Task prompt: Reproduce verbatim the entries from the line containing "Click the MAN hand mode icon" through the end of the entries, including both ends.
**** Provided data ****
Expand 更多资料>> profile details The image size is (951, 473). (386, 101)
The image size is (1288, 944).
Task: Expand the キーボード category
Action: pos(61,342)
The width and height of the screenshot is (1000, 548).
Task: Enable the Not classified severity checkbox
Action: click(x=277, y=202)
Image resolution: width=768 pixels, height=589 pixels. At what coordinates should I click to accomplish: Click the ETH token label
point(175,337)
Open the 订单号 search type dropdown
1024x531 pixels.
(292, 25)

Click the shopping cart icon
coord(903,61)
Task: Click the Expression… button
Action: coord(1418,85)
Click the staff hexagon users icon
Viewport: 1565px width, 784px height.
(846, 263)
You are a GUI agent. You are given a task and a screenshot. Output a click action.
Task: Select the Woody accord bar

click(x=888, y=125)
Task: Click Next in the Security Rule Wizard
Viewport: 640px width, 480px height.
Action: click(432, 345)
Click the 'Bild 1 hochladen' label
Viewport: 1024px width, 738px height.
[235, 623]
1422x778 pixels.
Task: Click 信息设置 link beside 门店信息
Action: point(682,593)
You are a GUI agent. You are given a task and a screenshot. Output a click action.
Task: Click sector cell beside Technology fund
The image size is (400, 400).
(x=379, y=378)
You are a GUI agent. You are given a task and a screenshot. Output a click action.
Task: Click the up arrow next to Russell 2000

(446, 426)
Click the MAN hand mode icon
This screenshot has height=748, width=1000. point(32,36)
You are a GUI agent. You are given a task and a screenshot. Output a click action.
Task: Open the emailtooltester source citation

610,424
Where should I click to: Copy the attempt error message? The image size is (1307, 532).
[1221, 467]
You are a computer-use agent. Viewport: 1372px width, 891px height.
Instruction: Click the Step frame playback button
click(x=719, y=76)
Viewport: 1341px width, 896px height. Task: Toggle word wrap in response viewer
****
Result for this task:
Click the MAN hand mode icon
This screenshot has height=748, width=1000. point(32,36)
You are a GUI agent. You are given a task and a screenshot. Output a click action.
Task: Open the emailtooltester source citation

610,424
Where should I click to: Copy the attempt error message? The image size is (1307, 532).
[1221, 467]
You are a computer-use agent. Viewport: 1372px width, 891px height.
Instruction: Click the Step frame playback button
click(x=719, y=76)
Viewport: 1341px width, 896px height. Task: Toggle word wrap in response viewer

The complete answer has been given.